Эта культурная система представлений, которую реализовывают санитарки, отражена и в самом формальном устройстве ДДИ, в количестве персонала и в его профессиональной специализации. Потому что если группу в 13 человек в течение всего дня обслуживает одна санитарка и — иногда — один педагог, то предполагается, что у детей не очень широкий набор потребностей и их может удовлетворить сотрудник без какого-либо специального образования. Когда я пришла в детский дом, дети не учились, не посещали школу, во всем корпусе воспитатели были только в двух группах из двенадцати.

Инфраструктурные особенности также отражают эту идеологию: дети, которые не могут самостоятельно передвигаться, живут на втором этаже из двух — в здании, где не предусматривалось ни пандуса, ни лифта и до прихода волонтеров не было ортопедических инвалидных колясок. Значит, подразумевалось, что дети, помещенные в учреждение, никогда не покидают пределов своих «групп», как там говорят или попросту палат.

Весьма красноречиво в этом отношении и расписание — там много чего тщательно расписано по часам, однако в самых простых вещах обнаруживаются противоречия: кто должен проводить утреннюю зарядку, если в обязанности санитарки это не входит, а в расписании она есть? Или, например, раз в неделю предусмотрен банный день. На помывку группы выделено полтора часа, этим занимается единственная санитарка. Ребенку, допустим, 16 лет, он весит 40 килограммов. Санитарка, часто женщина преклонного возраста, должна его взять на руки (причем за нее он сам не держится, потому что у него ДЦП и спазмированы мышцы), принести в ванную, помыть и переодеть (что тоже непросто с учетом спастики у ребенка) — и все это за несколько минут, ведь в группе 13 человек.

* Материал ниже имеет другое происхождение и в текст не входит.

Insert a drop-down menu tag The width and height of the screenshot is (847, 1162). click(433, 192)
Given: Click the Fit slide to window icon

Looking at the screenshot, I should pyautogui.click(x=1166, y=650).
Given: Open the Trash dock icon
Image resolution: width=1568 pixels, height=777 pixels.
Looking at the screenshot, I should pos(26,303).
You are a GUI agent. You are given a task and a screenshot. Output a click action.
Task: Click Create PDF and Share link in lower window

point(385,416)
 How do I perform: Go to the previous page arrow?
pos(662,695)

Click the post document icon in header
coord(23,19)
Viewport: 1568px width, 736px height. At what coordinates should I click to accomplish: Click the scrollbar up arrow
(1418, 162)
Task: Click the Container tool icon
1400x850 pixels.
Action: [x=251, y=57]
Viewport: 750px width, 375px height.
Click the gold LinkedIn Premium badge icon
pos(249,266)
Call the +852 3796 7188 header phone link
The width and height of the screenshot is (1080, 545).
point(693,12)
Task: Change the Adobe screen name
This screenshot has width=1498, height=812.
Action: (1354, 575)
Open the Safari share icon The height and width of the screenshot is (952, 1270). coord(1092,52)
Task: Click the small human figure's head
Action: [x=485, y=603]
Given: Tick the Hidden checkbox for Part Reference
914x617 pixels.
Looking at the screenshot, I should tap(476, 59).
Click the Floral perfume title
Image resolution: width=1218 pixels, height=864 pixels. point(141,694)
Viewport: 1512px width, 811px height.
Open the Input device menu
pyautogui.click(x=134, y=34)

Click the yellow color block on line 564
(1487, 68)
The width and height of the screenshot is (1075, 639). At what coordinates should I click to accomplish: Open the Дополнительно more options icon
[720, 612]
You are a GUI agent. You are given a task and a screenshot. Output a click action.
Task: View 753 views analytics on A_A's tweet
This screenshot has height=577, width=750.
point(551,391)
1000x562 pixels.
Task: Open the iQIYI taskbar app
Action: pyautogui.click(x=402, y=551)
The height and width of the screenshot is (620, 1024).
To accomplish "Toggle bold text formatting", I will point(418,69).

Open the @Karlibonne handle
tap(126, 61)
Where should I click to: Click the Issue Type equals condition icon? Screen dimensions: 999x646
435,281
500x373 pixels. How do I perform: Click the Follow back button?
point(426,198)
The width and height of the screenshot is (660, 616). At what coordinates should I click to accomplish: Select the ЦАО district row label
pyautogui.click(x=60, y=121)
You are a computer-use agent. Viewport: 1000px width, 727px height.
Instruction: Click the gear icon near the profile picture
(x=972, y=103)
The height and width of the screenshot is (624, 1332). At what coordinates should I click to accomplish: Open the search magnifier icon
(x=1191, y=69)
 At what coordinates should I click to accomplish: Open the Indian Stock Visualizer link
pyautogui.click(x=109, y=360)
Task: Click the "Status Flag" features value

Защитный патерналистский подход предполагает, что инвалидность — это некоторая более-менее случайная индивидуальная трагедия конкретного ребенка

Это, в свою очередь, отражалось в практиках санитарок: они грубо, по крайней мере с точки зрения гуманитарного взгляда, бросали детей в ванну, на минуту окунали в воду и доставали. Как можно отмыть за минуту то, что копилось неделю, не очень понятно, особенно если учесть, что многие из детей — уже подростки. Но, с другой стороны, можно понять, почему так происходит: санитарка ограничена институциональными условиями.

Отдельные санитарки даже в этих условиях пытались сохранять человеческое отношение к детям и не быть такими небрежными: старались несмотря ни на что тщательно их помыть, аккуратно покормить, аккуратно переодеть, проследить, чтобы их одежда была в порядке. Если дети кашляли, эти санитарки приносили им сироп из дома. Они ухаживали тоже в рамках патриархальной заботы, но скорее домашнего образца.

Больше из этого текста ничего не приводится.